- RECORDS:

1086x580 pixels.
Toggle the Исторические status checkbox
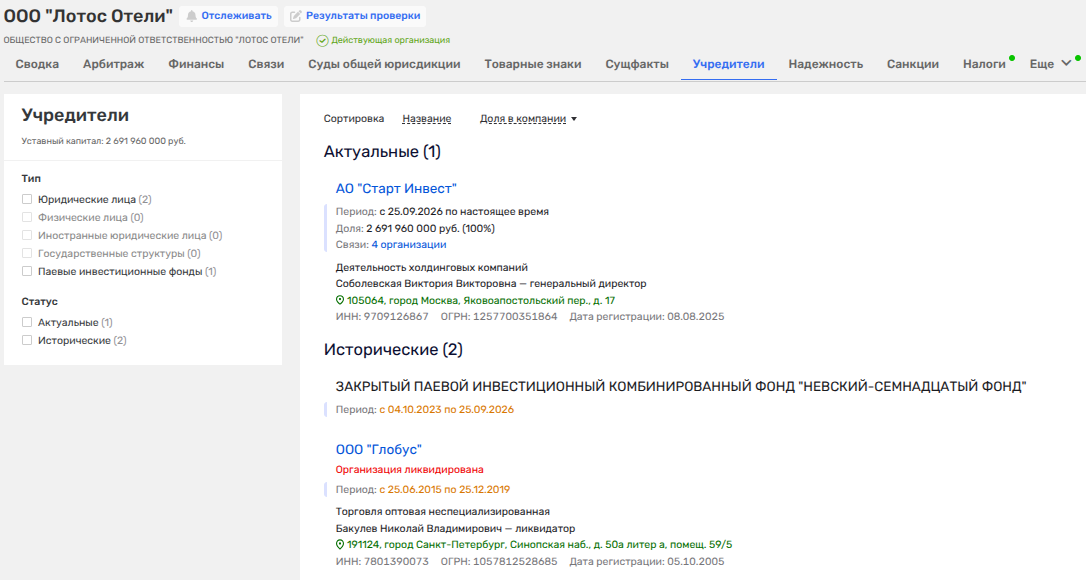tap(27, 340)
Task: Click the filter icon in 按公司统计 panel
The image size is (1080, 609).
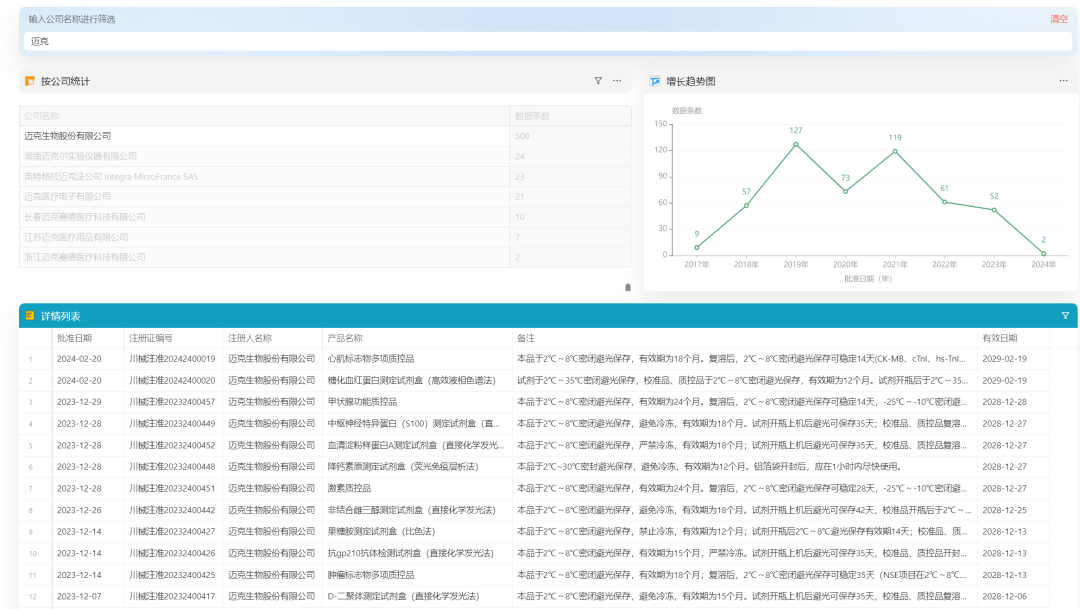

- AIM OF THE EXERCISE:
Take the line containing "Toggle the Исторические status checkbox" and every line after it through the end of the data, and write them out exactly, with no pictures.

- ANSWER BOX:
Toggle the Исторические status checkbox
tap(27, 340)
Task: Click the filter icon in 按公司统计 panel
The image size is (1080, 609).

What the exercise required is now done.